• ACTION ITEM: Give the total number of lines in the data below that include "Task", and nothing else.

——————

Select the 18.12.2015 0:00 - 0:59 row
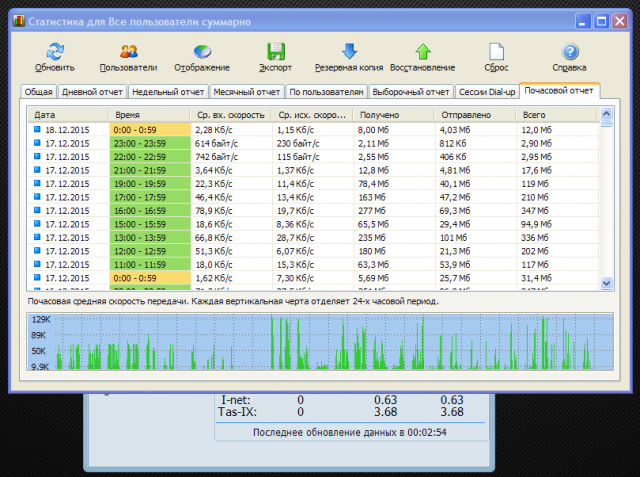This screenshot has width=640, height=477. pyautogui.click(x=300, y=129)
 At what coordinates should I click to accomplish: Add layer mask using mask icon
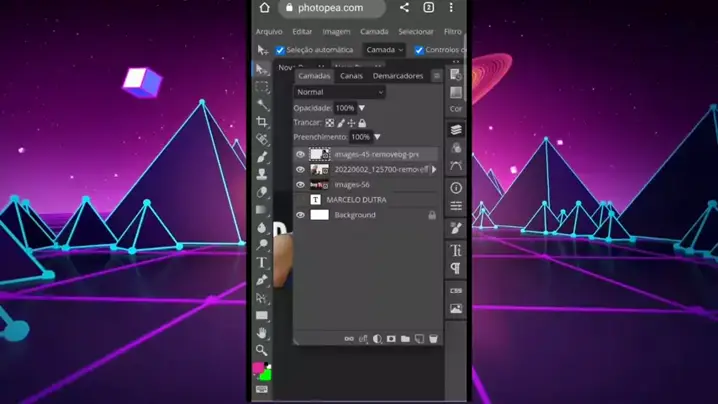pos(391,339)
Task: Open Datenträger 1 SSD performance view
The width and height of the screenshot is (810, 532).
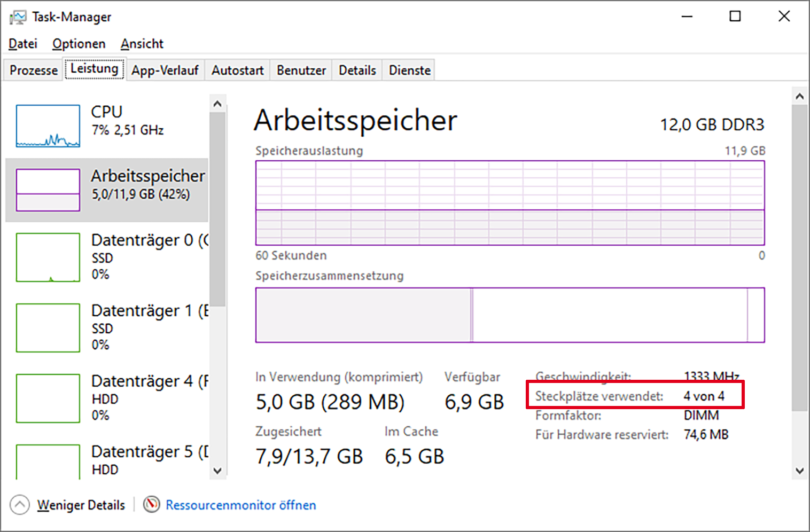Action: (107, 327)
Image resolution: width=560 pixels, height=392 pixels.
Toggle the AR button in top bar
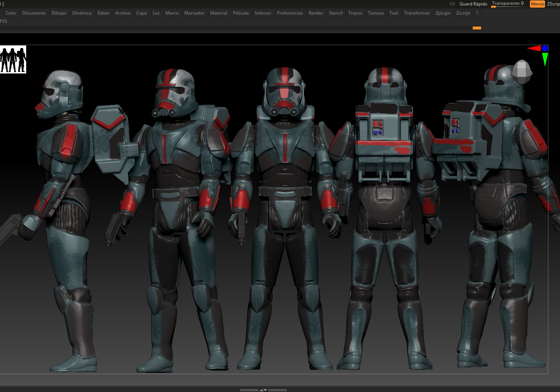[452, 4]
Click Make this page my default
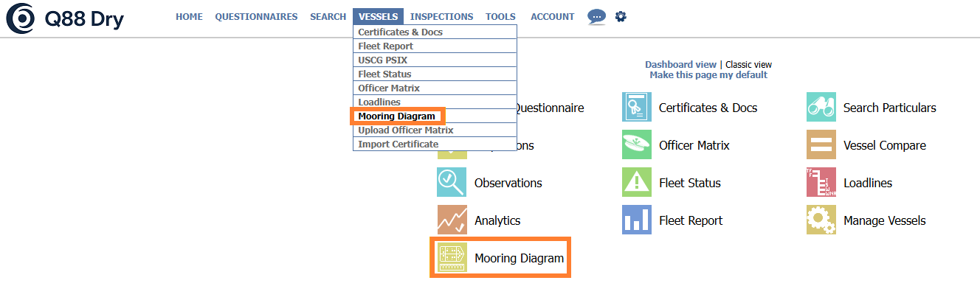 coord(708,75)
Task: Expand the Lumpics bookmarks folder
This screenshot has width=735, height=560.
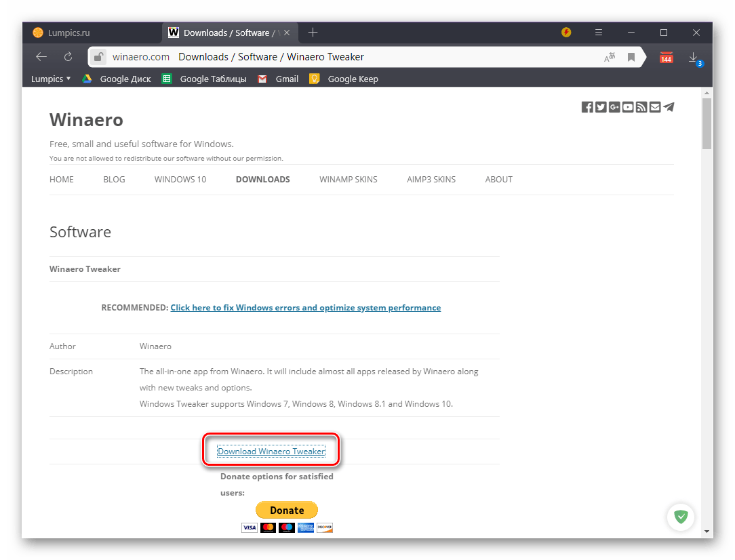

——————

• RESULT: 2